▶ [OBJECTIVE 1] Translate this sentence from the blog post about John Boehner into Spanish: "The techniques discussed include waterboarding, slamming detainees into walls, and depriving them of sleep for up to 11 days."
▶ [OBJECTIVE 2] Copy from the blog post about John Boehner everything from "He's just not" down to "noted the reporter.".

▶ [ARTICLE]
(begin)

BOEHNER ACCIDENTALLY TELLS THE TRUTH.... Once in a great while, the House Minority Leader strays from the script. It's safe to assume he'd like to take this one back.

While cable news outlets and major newspapers continue to use euphemisms such as "harsh interrogation tactics" to describe the Bush administration's approach to intelligence gathering, House Minority Leader John Boehner (R-Ohio) used a more succinct term Thursday: "torture."

"Last week, they released these memos outlining torture techniques. That was clearly a political decision and ignored the advice of their Director of National Intelligence and their CIA director," Boehner said at a press conference in the Capitol.

The techniques discussed include waterboarding, slamming detainees into walls, and depriving them of sleep for up to 11 days.

The problem, of course, is that Boehner accidentally told the truth. The memos did point to "torture techniques."

He's just not supposed to think so.

Later, in the same press conference, Boehner said the very discussion of torture is "inappropriate," because it could "denigrate" the United States. (More than the torture itself?) Reporters pressed the Minority Leader on why Americans shouldn't know what's being done in their name.

Boehner paused. "Let me take a deep breath here," he said. "We're talking about terrorists who are hell bent on killing Americans. All right?"

"Alleged terrorists," noted the reporter.


Steve Benen 4:45 PM Permalink | Trackbacks | Comments (24)
 
Comments

Mehgan McCain had some good advice to the old Republican guard today on The View - maybe even Boehner needs to take her advice! -Kevo

Posted by: kevo on April 23, 2009 at 4:45 PM | PERMALINK

No truly free man would want to be "kept safe."

No free man would be kept at all.

"Home of the Brave" my ass.

Posted by: Joey Giraud on April 23, 2009 at 4:59 PM | PERMALINK

The cognitive disconnect here is that representatives of the GOP, like Boehner, do not think torture is wrong. They do not understand that it is abhorrent in an ethical, moral society (as well as unreliable and very bad in terms of actual intelligence). They like it so much they don't care that it is against clear, long-existing US law and tradition. They also think suspicion equals fact, as the exchange with the reporter shows. Maybe this all has to do with how they were raised, but like racism it seems ground in pretty deep. They have to learn a different way, but nobody seems to know how that might be achieved.

(end)

▶ [DATA SECTION]

(begin)

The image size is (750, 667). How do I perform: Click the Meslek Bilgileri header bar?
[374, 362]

(end)
(begin)

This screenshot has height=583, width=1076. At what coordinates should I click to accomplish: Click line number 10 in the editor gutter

(end)
(begin)

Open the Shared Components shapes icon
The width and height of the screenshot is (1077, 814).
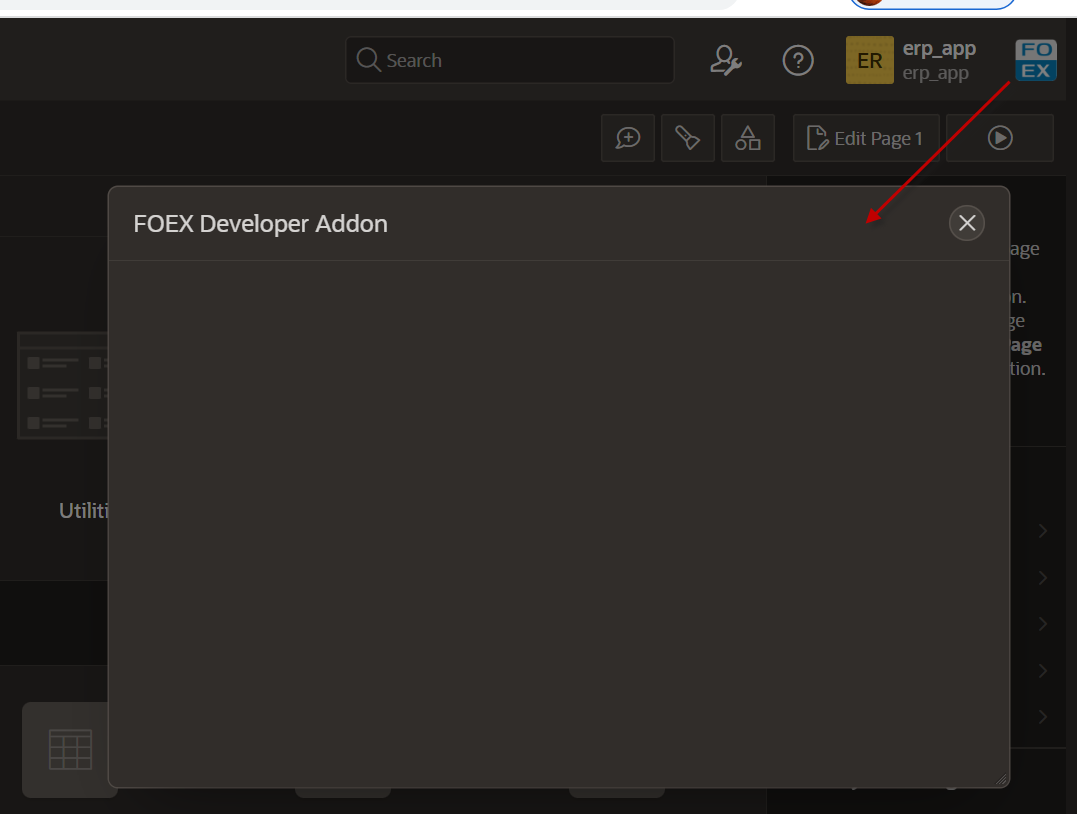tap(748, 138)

(end)

▶ [TASK RESPONSE 1] Las técnicas analizadas incluyen el ahogamiento simulado, estrellar a los detenidos contra las paredes y privarlos de sueño durante hasta 11 días.

▶ [TASK RESPONSE 2]
He's just not supposed to think so.

Later, in the same press conference, Boehner said the very discussion of torture is "inappropriate," because it could "denigrate" the United States. (More than the torture itself?) Reporters pressed the Minority Leader on why Americans shouldn't know what's being done in their name.

Boehner paused. "Let me take a deep breath here," he said. "We're talking about terrorists who are hell bent on killing Americans. All right?"

"Alleged terrorists," noted the reporter.